Ce n’est plus de terrorisme dont il est question dans ce nouveau roman, mais d’une autre violence, celle faite à l’enfance par la guerre.
Dans Le Magasin jaune*, nous suivons, de 1929 à 1942, la vie des habitants de la rue Germain-Pilon, et surtout la famille de Quinze, petite fille belle comme une photo de Doisneau, nous entendons les éclats de rire et les éclats tout courts au Coup du rouquin – le bar où échouent rêves et colères –, nous voyons les enfants qui grandissent, les couples qui dansent, jusqu’à l’ombre, sombre, moite, qui recouvre peu à peu les corps et les paupières, l’ombre de la guerre qui ne vient pas, une année entière, à demi enterré, à guetter l’arrivée des méchants, et puis ça y est. Le chaos. Le feu. Les T 38. Les Mark II. Les Panzer Mark IV. Les corps mutilés. Arrachés. Envolés. Les hommes effondrés. Et les rares, qui rentrent. En morceaux. La vie qui change à jamais. Les jouets qui ne rient plus. L’occupation. Et cette enfance, toujours, qui ne grandit plus droit. Qui a les bras trop petits pour changer le monde. Et qui, surtout, ne veut pas devenir ces adultes-là.

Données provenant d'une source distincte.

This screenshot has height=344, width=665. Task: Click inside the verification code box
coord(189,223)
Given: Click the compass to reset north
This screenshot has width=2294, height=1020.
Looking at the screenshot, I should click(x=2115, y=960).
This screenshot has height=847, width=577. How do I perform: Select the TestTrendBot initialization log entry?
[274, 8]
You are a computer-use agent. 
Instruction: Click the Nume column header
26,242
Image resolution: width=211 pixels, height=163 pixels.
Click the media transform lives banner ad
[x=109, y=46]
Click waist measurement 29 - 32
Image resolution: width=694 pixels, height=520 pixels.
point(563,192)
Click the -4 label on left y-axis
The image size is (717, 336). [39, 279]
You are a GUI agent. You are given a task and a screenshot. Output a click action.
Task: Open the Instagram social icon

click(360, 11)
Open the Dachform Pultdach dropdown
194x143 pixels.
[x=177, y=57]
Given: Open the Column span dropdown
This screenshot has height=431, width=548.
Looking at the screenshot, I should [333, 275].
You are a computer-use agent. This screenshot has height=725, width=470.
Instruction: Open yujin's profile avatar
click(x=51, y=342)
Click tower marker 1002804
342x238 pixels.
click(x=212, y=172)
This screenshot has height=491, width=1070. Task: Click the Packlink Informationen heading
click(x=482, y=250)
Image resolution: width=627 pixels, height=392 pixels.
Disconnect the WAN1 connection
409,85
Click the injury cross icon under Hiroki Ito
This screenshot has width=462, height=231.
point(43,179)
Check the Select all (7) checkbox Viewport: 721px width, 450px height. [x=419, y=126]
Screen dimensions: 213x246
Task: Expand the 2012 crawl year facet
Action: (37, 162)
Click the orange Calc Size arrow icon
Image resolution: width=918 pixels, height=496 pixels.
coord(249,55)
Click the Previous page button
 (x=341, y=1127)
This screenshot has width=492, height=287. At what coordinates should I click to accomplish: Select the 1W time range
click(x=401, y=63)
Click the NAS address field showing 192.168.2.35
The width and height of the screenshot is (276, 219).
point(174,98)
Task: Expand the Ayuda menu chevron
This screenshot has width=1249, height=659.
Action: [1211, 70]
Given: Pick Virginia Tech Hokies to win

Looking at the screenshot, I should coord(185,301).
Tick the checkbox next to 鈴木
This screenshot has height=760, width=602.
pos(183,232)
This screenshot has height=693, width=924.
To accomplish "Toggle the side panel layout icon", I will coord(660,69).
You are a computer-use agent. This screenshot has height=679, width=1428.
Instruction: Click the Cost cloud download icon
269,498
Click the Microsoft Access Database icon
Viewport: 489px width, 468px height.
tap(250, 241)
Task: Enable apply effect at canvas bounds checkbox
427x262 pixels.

Marc nous offre un joli livre sur ce moment de bascule, quand l’innocence se perd dans la tragédie, ce temps de tous les possibles aussi, quand les bombes et la cruauté des hommes ne parviennent pas tout à fait à détruire notre âme d’enfant.
*Le Magasin jaune, de Marc Trévidic. Éditions Lattès. En librairie depuis le 7 mars 2018.
À noter que, dans ce torrent d’émotions, Marc parvient à conserver son formidable sens de l’humour ; ainsi, page 30 : « Finalement, on s’accorda sur une robe en crêpe de soie et de laine. Gustave souligna qu’il y avait indiscutablement un côté finistérien dans le crêpe ».